* Consigna 1 *
Enumera los novelistas que el texto sobre Philip Roth sitúa dentro de la tradición de la gran novelística estadounidense.
* Consigna 2 *
Reproduce sin cambios el fragmento del texto sobre Philip Roth que comienza con las palabras que contienen "Parece una humorada" y termina con "la literatura norteamericana.".
* Consigna 3 *
Traduce al inglés esta oración del texto sobre Philip Roth: «Para describir la importancia de Roth hay que echar mano de adjetivos como titánico, inmenso e incluso, prodigioso.»

---- Texto de la página

Parece una humorada del destino, pero no debe ser casual que el mismo año en que el Nobel de Literatura sufre un severo descalabro en su prestigio, fallezca Philip Roth, considerado uno de los gigantes de la literatura universal, un titán ya sin premio. El autor de Pastoral americana, una de sus muchas obras maestras, murió ayer a los 85 años en un hospital de Manhattan, en Nueva York, a causa de una insuficiencia cardiaca. Es como si el viejo león dijera calladamente con su desaparición que el Gran Premio de la Literatura Universal puede tener sus fisuras (que las tiene) pero lo que sigue siendo incontestable es su figura central y clave en la literatura norteamericana.

Roth nació en 1933 en Newark, reducto judío (allí también nació Paul Auster), escenario de tantas de sus novelas, y fue el hermano menor de los dos hijos de los emigrantes de Herman y Bess Roth, que habían llegado a Estados Unidos desde la Galitzia europea, una zona repartida entre Polonia y Ucrania. Para describir la importancia de Roth hay que echar mano de adjetivos como titánico, inmenso e incluso, prodigioso. Empezó a escribir bajo la influencia de Saul Bellow, maestro reconocido, quizá con la intención de quitarle el cetro de mejor escritor judío. De hecho, los temas de Bellow y de Roth --el ocaso del macho, la neurosis, la mirada picaresca, el miedo a las mujeres, o la crítica a la identidad judía-- no son tan distintos.

Roth se convirtió en el 2012 en Príncipe de Asturias de las Letras pese a no acudir a Oviedo por razones médicas a recoger un galardón que agradeció celebrando haber sido capaz de hacerse entender en un país ajeno al Estados Unidos que retrató.

El jurado reconoció en Roth su compleja visión de la realidad contemporánea que se debate entre razón y sentimientos «como el signo de los tiempos y el desasosiego del presente» dentro de la tradición de la gran novelística estadounidense de Dos Passos, Fitzgerald, Hemingway, Faulkner, Bellow o Malamud.

--------
---- Datos extraídos

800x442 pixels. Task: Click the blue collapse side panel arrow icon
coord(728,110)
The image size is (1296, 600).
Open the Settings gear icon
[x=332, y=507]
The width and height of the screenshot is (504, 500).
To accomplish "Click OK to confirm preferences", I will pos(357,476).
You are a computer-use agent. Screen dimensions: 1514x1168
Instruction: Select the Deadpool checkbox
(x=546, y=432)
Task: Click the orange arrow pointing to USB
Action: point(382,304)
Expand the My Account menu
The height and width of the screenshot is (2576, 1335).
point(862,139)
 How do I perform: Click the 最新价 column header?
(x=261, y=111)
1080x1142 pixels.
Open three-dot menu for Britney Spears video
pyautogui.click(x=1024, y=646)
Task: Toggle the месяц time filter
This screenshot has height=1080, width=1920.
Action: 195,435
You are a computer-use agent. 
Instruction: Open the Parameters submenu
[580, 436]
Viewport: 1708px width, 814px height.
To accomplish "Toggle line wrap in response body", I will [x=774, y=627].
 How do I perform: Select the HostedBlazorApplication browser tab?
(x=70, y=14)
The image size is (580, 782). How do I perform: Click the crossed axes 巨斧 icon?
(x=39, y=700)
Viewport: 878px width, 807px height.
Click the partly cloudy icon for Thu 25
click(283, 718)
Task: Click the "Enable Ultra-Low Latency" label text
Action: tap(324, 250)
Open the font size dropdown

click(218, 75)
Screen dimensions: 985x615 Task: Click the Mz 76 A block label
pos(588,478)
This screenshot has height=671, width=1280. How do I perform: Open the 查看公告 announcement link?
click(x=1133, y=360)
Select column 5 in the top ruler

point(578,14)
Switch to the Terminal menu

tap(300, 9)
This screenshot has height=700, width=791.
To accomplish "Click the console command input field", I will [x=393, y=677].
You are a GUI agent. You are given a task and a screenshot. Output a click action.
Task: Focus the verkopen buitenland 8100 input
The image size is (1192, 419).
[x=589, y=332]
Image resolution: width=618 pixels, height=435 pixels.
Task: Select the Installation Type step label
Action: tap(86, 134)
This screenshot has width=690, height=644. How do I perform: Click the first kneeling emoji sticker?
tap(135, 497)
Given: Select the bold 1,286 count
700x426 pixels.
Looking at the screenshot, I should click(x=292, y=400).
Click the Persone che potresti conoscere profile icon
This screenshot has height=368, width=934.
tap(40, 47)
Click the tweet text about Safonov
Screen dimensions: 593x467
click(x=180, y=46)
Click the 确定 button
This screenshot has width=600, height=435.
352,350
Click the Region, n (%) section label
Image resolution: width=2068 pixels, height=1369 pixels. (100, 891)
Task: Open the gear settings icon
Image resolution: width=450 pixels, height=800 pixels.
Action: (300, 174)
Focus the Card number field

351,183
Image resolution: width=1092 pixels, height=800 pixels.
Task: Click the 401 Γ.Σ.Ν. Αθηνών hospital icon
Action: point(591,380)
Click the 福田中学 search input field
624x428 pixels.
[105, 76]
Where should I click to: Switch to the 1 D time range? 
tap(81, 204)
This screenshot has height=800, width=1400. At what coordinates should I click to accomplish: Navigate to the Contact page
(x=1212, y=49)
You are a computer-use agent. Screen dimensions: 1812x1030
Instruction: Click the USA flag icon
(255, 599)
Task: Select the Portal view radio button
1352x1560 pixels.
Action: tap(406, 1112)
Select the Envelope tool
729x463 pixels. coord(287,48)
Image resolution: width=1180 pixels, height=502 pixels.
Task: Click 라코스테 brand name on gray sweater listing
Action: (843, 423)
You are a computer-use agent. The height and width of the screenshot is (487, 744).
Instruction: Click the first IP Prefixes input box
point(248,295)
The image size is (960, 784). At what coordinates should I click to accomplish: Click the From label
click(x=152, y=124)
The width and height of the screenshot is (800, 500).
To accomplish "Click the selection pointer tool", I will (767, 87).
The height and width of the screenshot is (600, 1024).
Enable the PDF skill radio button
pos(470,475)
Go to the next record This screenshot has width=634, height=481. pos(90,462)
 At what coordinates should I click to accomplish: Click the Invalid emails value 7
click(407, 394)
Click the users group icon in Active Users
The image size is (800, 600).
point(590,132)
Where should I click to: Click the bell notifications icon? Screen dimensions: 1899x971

--------

* Resultado del ejercicio 1 *
Dos Passos, Fitzgerald, Hemingway, Faulkner, Bellow y Malamud.

* Resultado del ejercicio 2 *
Parece una humorada del destino, pero no debe ser casual que el mismo año en que el Nobel de Literatura sufre un severo descalabro en su prestigio, fallezca Philip Roth, considerado uno de los gigantes de la literatura universal, un titán ya sin premio. El autor de Pastoral americana, una de sus muchas obras maestras, murió ayer a los 85 años en un hospital de Manhattan, en Nueva York, a causa de una insuficiencia cardiaca. Es como si el viejo león dijera calladamente con su desaparición que el Gran Premio de la Literatura Universal puede tener sus fisuras (que las tiene) pero lo que sigue siendo incontestable es su figura central y clave en la literatura norteamericana.

* Resultado del ejercicio 3 *
To describe Roth's importance, one has to resort to adjectives such as titanic, immense and even prodigious.